Bradley’s shooting went cold early, as the team went 12-for-33 from the field in the first half, while the Sycamores went 14-for-25.

“They switched more than we expected,” head coach Brian Wardle said. “They’re always pretty physical to get through screens and jumping screens. They’re always pretty physical on cutters, but they switched a lot more than we thought they would, and there were some adjustments in our ball screen coverage at halftime.”

While Indiana State led in seemingly every metric at halftime, one issue kept Bradley in the game.

They couldn’t stop turning the ball over.

The Sycamores gave up 10 turnovers in the first half, while the Braves only had three. The second half was much of the same, as Indiana State gave the ball away nine times while Bradley didn’t turn the ball over once.

The Braves also completely flipped the rebounds in their favor in the second half, as they entered the break trailing in that battle 19-14 before outrebounding the Sycamores 22-15 in the final period.

“Win the rebounding war, turnover war and free throw war, you’re going to win 95 percent of your games no matter how you shoot the ball,” Wardle said. “We’ve won in all different ways, whether it’s points in the paint, free throw line, threes, perimeter jumpers, we’ve kind of done a little bit of every way, and we’ve also lost a lot of different ways too. That’s what you have when you have a young team.”
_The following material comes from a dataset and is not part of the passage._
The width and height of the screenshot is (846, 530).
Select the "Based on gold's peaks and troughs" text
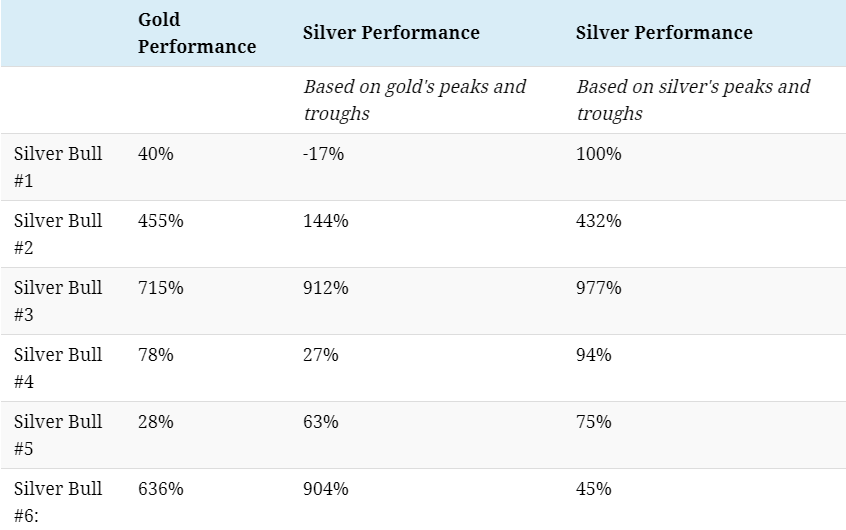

Bradley trailed 60-52 with 9:12 to play in the game before embarking on a 7-0 run across a minute and a half to cut the deficit to one. The run was capped off after Johnson, who ranks second in the nation in steals, forced a turnover and got the ball to freshman Matthew Zobrist, who finished the layup in a game where he saw his most action yet in conference play.

“He was disciplined defensively, he was going onto the handoffs that we wanted him to,” Wardle said on Zobrist’s performance. “It’s the little things that win. He’s going to be a big-time scorer at Bradley one day; there’s no doubt in my mind. But his role as a freshman is not really that right now, so he’s got to buckle down and do the little things in his minutes, and I thought he did that well for us today.”
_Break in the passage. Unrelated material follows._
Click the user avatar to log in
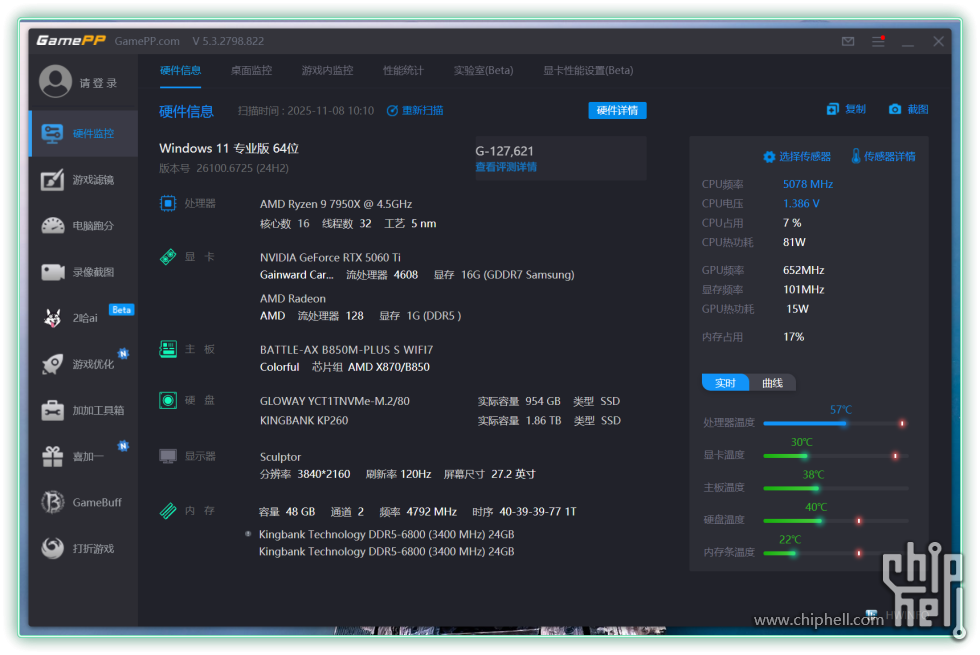 click(x=56, y=82)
As soon as they gained the momentum, however, the Braves seemingly lost it again. Just a minute and a half after Zobrist’s layup, Bradley once again found themselves down by eight after Hunter Harding threw down a dunk with 6:17 to play.

From there, though, it was all Braves. The Sycamores couldn’t buy a bucket as the Bradley defense held the line through the comeback and finished the game on a 15-0 run.

“We knew that both of the teams wanted this one really bad,” Johnson said. “We knew that we needed this win to compete for the top spots in the Valley right now, because we need one of those spots. So we came into this game with an edge, knowing we can come out with a dub.” 

It was a much-needed win for the Braves coming off a blowout loss to Illinois State over the weekend. With Murray State’s loss to Drake, Bradley remains in third place and finds itself a game and a half behind the top seed in the Missouri Valley Conference. 

“I told the team before the game, and it’s an old phrase I heard a long time ago: Through loss, stay strong; it’s a learning opportunity,” Wardle said. “You’ve got to learn and let that anger and chip on your shoulder motivate you to keep working hard. And that’s what we’ve always done in this program. We take no one for granted, and we know we have to keep getting better; we’re not there.”

The Braves’ next test will come on Saturday at 7 p.m., when they host red-hot Illinois-Chicago. The Flames will enter the contest looking to build on a five-game win streak, while Bradley will look to add to what is now a nine-game win streak at home.